On a muggy Thursday morning late in August, I lay sheltered in the shade of a Lemon-Scented Gum tree beside the small oval pool in the garden, awash with familiar calm. I was with my boyfriend of forty-seven days, whom I’d known previously for far fewer. I let lingering apprehension for our impromptu trip fade into the background of the moment, like the silver cloud of my Marlboro smoke in the wind. Doubt for our fledgling relationship dissipated, until completely lost in the comforting echo of rustling Queen Palms, the splash of clear water on the smooth, sun-bleached bricks, and the distant chorus of car horns on Sunset Boulevard below. We silently waited for our room with a view of the Hollywood Hills. Nothing had changed at the Chateau Marmont.

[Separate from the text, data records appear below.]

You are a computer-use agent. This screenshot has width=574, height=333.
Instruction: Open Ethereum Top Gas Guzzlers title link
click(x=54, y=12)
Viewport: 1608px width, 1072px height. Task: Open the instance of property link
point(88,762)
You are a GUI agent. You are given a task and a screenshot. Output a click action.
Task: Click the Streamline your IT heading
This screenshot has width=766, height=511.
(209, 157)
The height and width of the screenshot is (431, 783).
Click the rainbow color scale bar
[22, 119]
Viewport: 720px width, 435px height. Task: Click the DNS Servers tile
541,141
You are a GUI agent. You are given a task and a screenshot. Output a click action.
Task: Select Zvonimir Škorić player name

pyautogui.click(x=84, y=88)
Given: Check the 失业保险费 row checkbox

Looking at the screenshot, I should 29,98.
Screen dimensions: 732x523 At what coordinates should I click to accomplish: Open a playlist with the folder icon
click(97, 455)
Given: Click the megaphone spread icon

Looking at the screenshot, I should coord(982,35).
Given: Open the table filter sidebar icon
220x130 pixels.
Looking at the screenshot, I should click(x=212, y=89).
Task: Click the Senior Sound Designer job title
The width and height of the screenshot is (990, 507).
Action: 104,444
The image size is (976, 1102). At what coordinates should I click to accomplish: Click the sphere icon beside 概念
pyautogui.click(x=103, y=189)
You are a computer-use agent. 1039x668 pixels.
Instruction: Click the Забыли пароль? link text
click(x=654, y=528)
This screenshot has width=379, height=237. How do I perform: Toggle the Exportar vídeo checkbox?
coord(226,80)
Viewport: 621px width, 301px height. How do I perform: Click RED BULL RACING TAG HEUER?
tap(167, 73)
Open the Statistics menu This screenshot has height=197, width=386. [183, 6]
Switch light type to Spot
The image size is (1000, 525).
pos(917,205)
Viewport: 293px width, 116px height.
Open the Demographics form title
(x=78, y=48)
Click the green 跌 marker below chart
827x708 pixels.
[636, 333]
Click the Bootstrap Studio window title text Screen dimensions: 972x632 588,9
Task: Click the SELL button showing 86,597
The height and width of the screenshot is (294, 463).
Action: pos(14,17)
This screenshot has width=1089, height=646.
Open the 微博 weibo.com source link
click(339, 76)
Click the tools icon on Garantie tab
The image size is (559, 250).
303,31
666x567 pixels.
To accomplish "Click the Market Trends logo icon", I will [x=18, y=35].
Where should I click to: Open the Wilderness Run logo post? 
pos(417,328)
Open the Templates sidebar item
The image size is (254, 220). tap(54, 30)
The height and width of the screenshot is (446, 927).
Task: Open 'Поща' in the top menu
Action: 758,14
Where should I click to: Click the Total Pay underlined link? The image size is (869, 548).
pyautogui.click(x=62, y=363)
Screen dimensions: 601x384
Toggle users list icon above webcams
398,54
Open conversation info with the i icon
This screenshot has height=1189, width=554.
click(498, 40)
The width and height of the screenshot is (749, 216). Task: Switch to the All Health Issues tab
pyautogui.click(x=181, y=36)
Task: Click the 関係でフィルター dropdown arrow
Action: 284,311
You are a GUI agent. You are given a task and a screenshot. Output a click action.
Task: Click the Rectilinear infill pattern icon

We were, of course, in love. But something else had brought me back.

In that secret garden, surrounded by a screen of Seabreeze Bamboo and a low white-brick wall veiled in ivy, hidden among ancient Chinese elms, Italian cypresses, and California Pepper trees, I could still smell that spice – that signature scent I never forgot. It lingers in the Chateau’s dim, narrow, white-stuccoed halls, like it lives in the floorboards and feeds on the faded threads of the red oriental rugs. The potent aroma of tarnished glamour – not stale, yet seemingly born of time – welcomes you in, as if saying: You’re Here. You Made It. Half-asleep on the wicker recliner, I recalled a line from Patti Smith’s Devotion:

The interior of our imaginations glowed, as we walked back and forth before these places synonymous with poets. Just to be near where they had written, sparred, and slept.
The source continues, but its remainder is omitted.